Data for the task
========

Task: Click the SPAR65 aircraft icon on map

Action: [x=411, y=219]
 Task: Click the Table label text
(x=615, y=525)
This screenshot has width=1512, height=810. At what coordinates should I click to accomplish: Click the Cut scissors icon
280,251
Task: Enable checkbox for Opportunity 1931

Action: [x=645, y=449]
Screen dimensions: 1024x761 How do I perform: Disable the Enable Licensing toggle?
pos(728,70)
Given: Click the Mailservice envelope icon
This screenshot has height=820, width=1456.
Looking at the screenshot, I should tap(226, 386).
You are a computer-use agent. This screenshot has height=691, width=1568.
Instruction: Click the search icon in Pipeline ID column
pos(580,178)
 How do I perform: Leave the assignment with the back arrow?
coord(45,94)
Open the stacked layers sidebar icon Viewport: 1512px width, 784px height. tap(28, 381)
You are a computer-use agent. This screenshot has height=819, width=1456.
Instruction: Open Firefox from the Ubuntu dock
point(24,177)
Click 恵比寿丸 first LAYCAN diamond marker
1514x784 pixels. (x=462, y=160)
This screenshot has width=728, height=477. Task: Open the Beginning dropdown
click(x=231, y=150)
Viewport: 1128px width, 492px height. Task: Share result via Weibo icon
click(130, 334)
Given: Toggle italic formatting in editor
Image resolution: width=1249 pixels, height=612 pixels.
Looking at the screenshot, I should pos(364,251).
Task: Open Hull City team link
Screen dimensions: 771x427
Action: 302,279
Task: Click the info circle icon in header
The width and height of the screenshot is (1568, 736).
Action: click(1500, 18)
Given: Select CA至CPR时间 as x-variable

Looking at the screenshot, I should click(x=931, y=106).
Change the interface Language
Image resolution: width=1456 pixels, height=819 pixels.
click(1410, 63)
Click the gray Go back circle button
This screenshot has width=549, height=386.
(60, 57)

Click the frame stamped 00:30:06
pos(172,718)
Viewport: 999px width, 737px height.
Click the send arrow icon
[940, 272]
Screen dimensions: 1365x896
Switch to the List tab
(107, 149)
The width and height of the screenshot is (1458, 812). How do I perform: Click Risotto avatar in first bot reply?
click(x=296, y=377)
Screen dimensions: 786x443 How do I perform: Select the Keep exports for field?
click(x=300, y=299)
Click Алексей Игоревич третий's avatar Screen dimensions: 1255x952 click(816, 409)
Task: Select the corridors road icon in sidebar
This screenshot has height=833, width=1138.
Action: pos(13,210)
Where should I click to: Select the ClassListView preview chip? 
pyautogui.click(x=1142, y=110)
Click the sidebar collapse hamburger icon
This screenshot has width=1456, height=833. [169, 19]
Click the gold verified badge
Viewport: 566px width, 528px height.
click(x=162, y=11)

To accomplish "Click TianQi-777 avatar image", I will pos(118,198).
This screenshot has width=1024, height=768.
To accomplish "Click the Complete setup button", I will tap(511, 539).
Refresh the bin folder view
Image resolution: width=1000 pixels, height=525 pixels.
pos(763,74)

========

Short task
Give every line of the listing above as a JSON list of strings, one string per line, leaving out blank lines.

Solved exercise
[
  "Task: Click the SPAR65 aircraft icon on map",
  "Action: [x=411, y=219]",
  " Task: Click the Table label text",
  "(x=615, y=525)",
  "This screenshot has width=1512, height=810. At what coordinates should I click to accomplish: Click the Cut scissors icon",
  "280,251",
  "Task: Enable checkbox for Opportunity 1931",
  "Action: [x=645, y=449]",
  "Screen dimensions: 1024x761 How do I perform: Disable the Enable Licensing toggle?",
  "pos(728,70)",
  "Given: Click the Mailservice envelope icon",
  "This screenshot has height=820, width=1456.",
  "Looking at the screenshot, I should tap(226, 386).",
  "You are a computer-use agent. This screenshot has height=691, width=1568.",
  "Instruction: Click the search icon in Pipeline ID column",
  "pos(580,178)",
  " How do I perform: Leave the assignment with the back arrow?",
  "coord(45,94)",
  "Open the stacked layers sidebar icon Viewport: 1512px width, 784px height. tap(28, 381)",
  "You are a computer-use agent. This screenshot has height=819, width=1456.",
  "Instruction: Open Firefox from the Ubuntu dock",
  "point(24,177)",
  "Click 恵比寿丸 first LAYCAN diamond marker",
  "1514x784 pixels. (x=462, y=160)",
  "This screenshot has width=728, height=477. Task: Open the Beginning dropdown",
  "click(x=231, y=150)",
  "Viewport: 1128px width, 492px height. Task: Share result via Weibo icon",
  "click(130, 334)",
  "Given: Toggle italic formatting in editor",
  "Image resolution: width=1249 pixels, height=612 pixels.",
  "Looking at the screenshot, I should pos(364,251).",
  "Task: Open Hull City team link",
  "Screen dimensions: 771x427",
  "Action: 302,279",
  "Task: Click the info circle icon in header",
  "The width and height of the screenshot is (1568, 736).",
  "Action: click(1500, 18)",
  "Given: Select CA至CPR时间 as x-variable",
  "Looking at the screenshot, I should click(x=931, y=106).",
  "Change the interface Language",
  "Image resolution: width=1456 pixels, height=819 pixels.",
  "click(1410, 63)",
  "Click the gray Go back circle button",
  "This screenshot has width=549, height=386.",
  "(60, 57)",
  "Click the frame stamped 00:30:06",
  "pos(172,718)",
  "Viewport: 999px width, 737px height.",
  "Click the send arrow icon",
  "[940, 272]",
  "Screen dimensions: 1365x896",
  "Switch to the List tab",
  "(107, 149)",
  "The width and height of the screenshot is (1458, 812). How do I perform: Click Risotto avatar in first bot reply?",
  "click(x=296, y=377)",
  "Screen dimensions: 786x443 How do I perform: Select the Keep exports for field?",
  "click(x=300, y=299)",
  "Click Алексей Игоревич третий's avatar Screen dimensions: 1255x952 click(816, 409)",
  "Task: Select the corridors road icon in sidebar",
  "This screenshot has height=833, width=1138.",
  "Action: pos(13,210)",
  "Where should I click to: Select the ClassListView preview chip? ",
  "pyautogui.click(x=1142, y=110)",
  "Click the sidebar collapse hamburger icon",
  "This screenshot has width=1456, height=833. [169, 19]",
  "Click the gold verified badge",
  "Viewport: 566px width, 528px height.",
  "click(x=162, y=11)",
  "To accomplish \"Click TianQi-777 avatar image\", I will pos(118,198).",
  "This screenshot has width=1024, height=768.",
  "To accomplish \"Click the Complete setup button\", I will tap(511, 539).",
  "Refresh the bin folder view",
  "Image resolution: width=1000 pixels, height=525 pixels.",
  "pos(763,74)"
]